TASK TO COMPLETE ::
Among the lines of the material, copy those that hold the string "each".

RECORDS FOR THIS EXERCISE ::
* * * * * * * * *

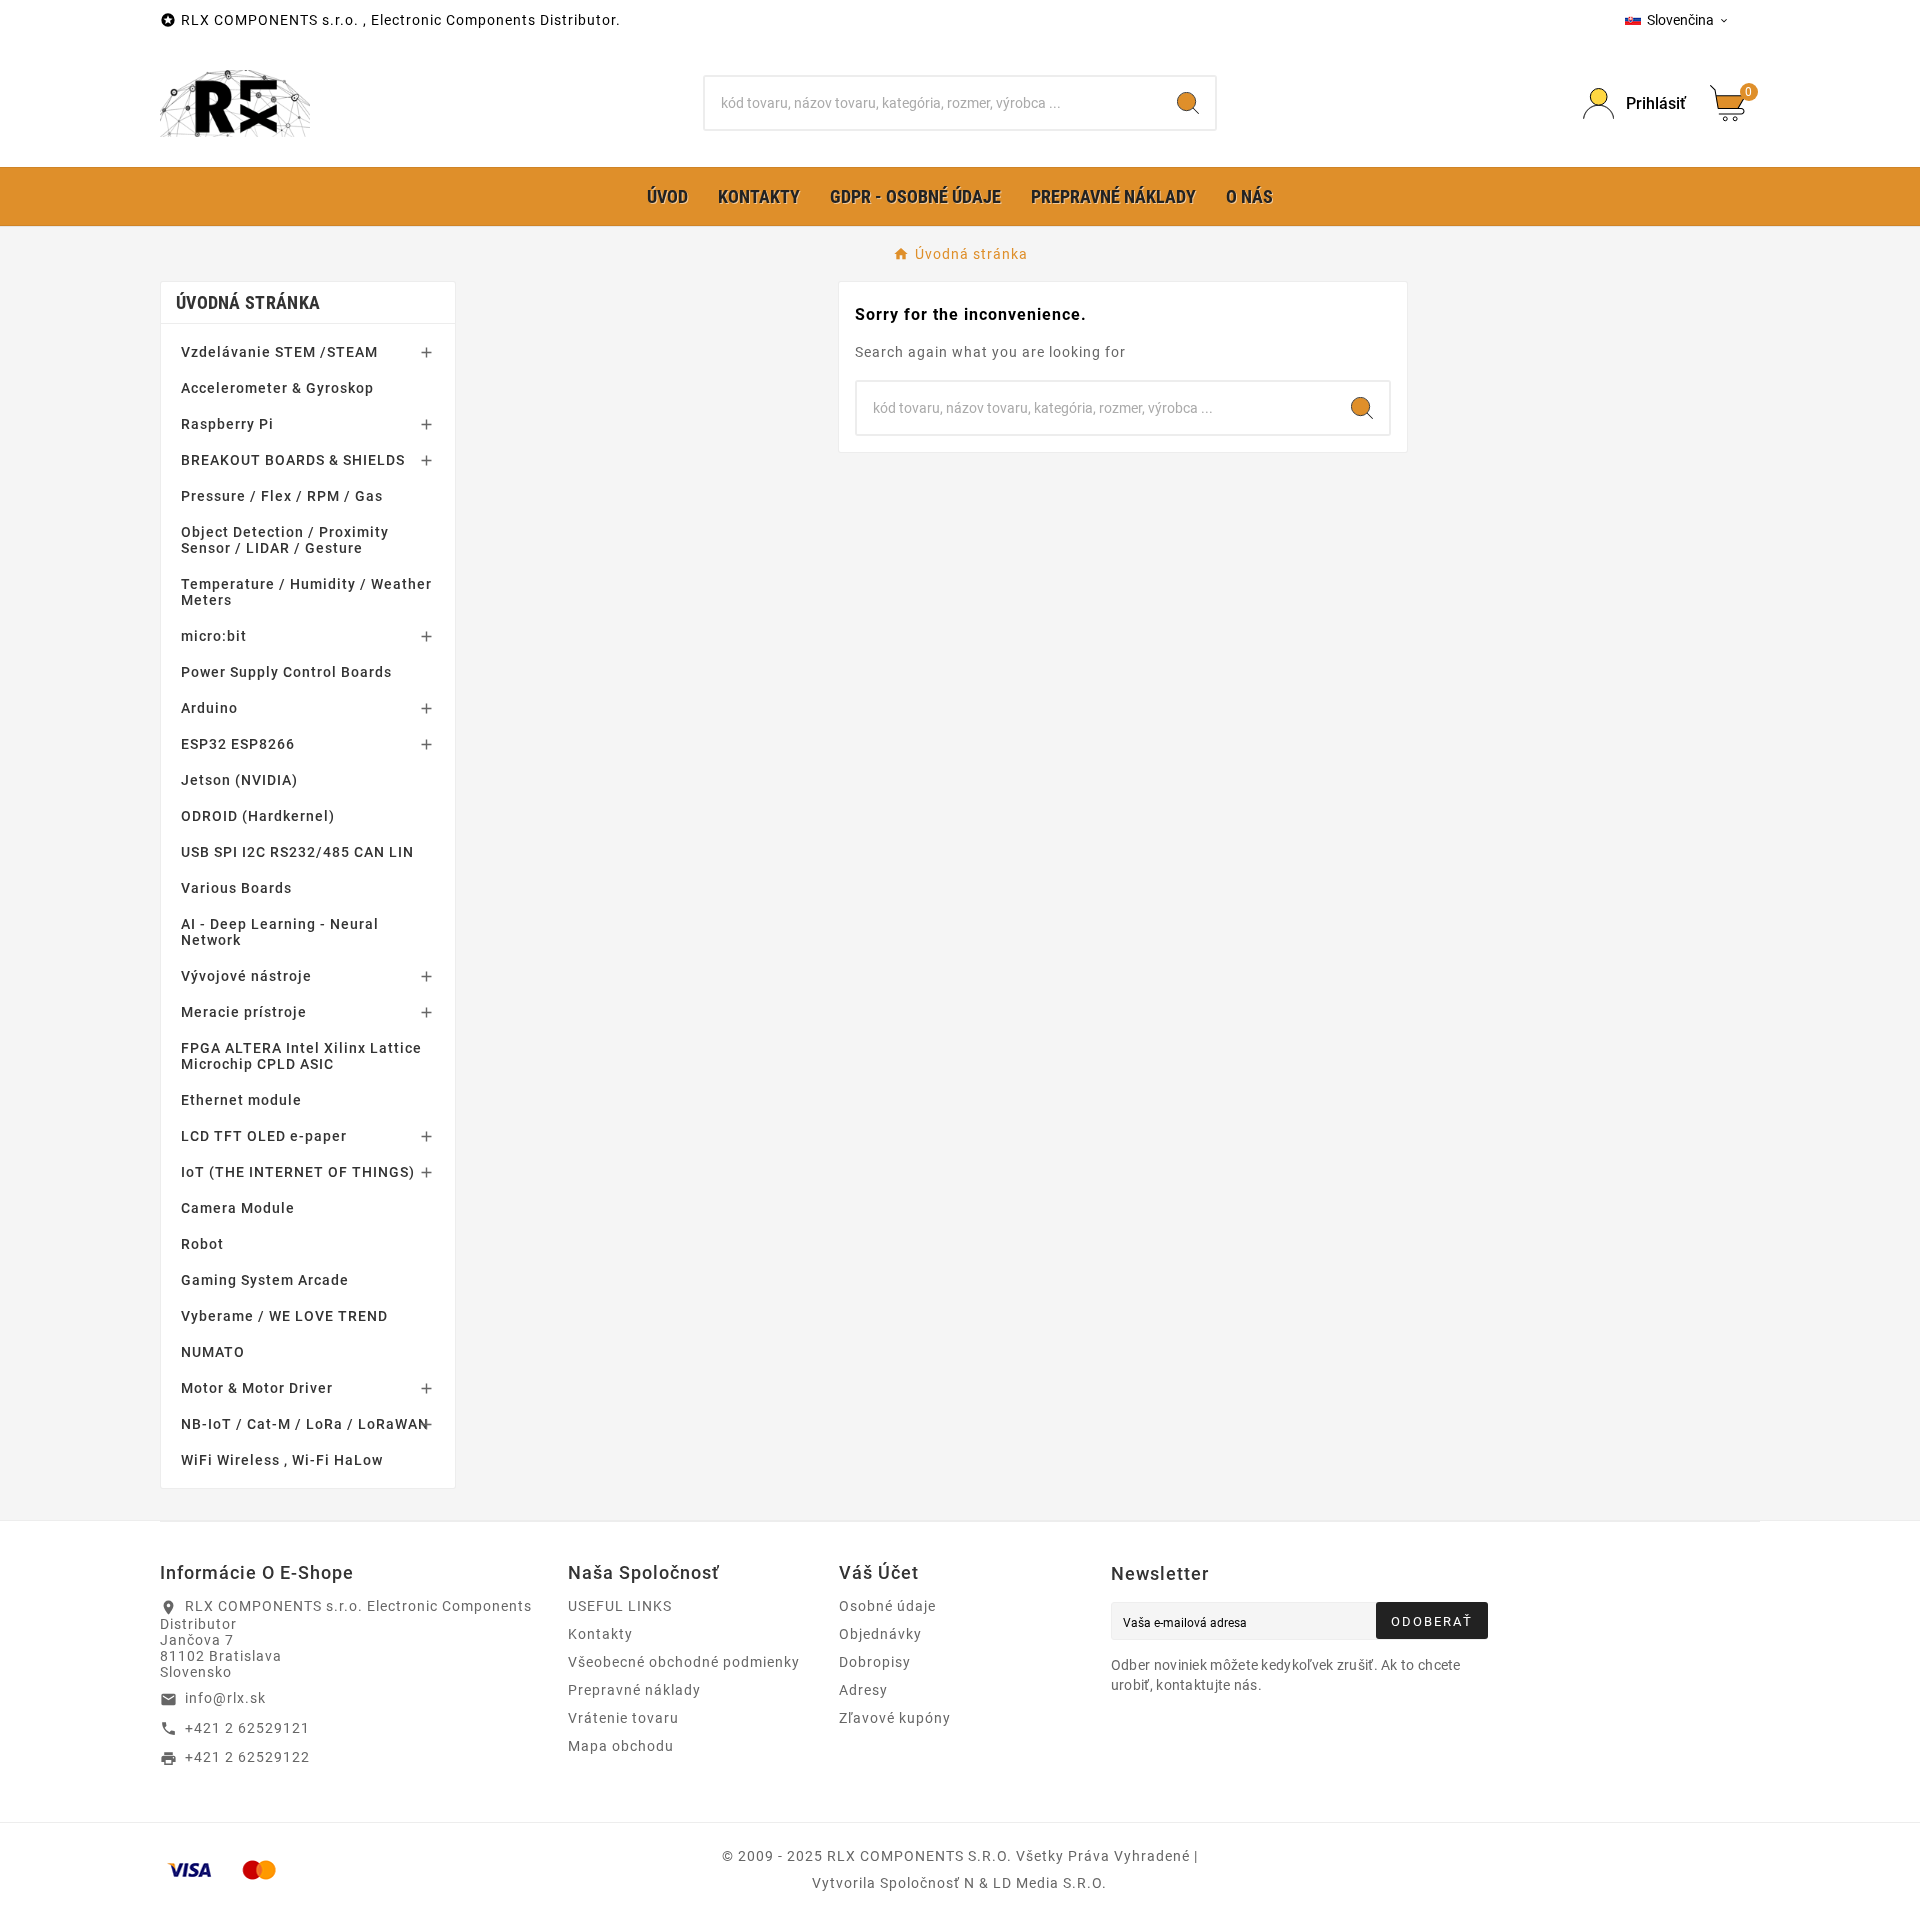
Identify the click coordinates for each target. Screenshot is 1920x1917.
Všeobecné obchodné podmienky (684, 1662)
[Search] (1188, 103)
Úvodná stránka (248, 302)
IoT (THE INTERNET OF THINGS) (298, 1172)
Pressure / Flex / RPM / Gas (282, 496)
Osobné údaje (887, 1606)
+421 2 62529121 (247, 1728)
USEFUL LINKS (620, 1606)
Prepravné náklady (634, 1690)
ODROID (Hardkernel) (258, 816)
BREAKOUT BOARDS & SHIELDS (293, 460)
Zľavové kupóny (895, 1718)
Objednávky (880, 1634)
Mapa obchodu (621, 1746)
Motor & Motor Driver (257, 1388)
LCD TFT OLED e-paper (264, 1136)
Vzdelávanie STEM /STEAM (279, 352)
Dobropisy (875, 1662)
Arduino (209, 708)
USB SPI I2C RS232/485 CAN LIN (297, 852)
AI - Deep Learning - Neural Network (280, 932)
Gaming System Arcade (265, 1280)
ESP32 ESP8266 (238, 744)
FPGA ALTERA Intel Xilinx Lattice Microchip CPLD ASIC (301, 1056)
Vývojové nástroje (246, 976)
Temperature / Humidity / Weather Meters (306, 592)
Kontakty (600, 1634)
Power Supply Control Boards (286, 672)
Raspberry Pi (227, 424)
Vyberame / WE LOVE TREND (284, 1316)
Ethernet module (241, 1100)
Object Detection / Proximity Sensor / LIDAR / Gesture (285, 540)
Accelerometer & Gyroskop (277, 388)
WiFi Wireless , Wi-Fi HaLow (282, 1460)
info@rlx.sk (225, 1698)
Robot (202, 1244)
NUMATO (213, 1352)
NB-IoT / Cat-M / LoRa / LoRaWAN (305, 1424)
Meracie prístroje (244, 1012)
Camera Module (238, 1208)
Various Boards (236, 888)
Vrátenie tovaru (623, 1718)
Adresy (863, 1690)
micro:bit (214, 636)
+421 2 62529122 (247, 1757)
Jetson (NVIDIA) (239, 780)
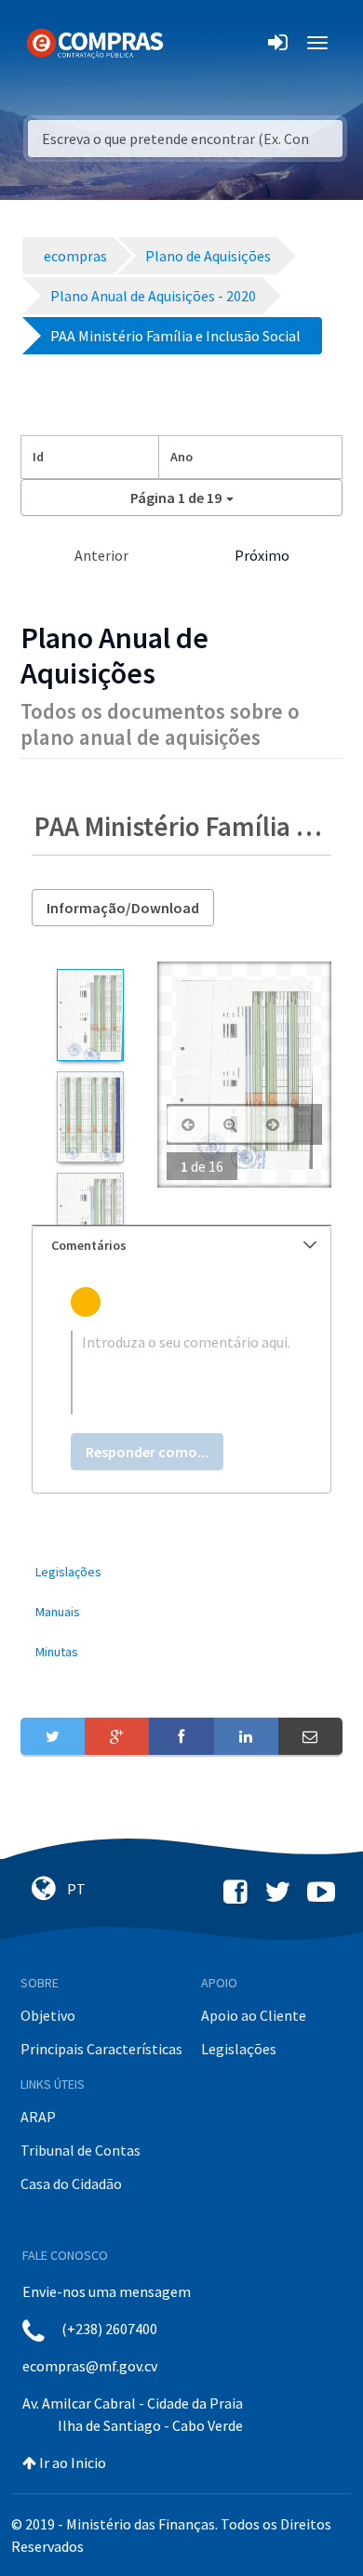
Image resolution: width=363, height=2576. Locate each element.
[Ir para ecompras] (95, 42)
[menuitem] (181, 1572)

* * * * * * * * *

ANSWER FOR THE TASK ::
Identify the click coordinates for each target. Screenshot is 1920x1917.
Image resolution: width=363, height=2576. Locate each element.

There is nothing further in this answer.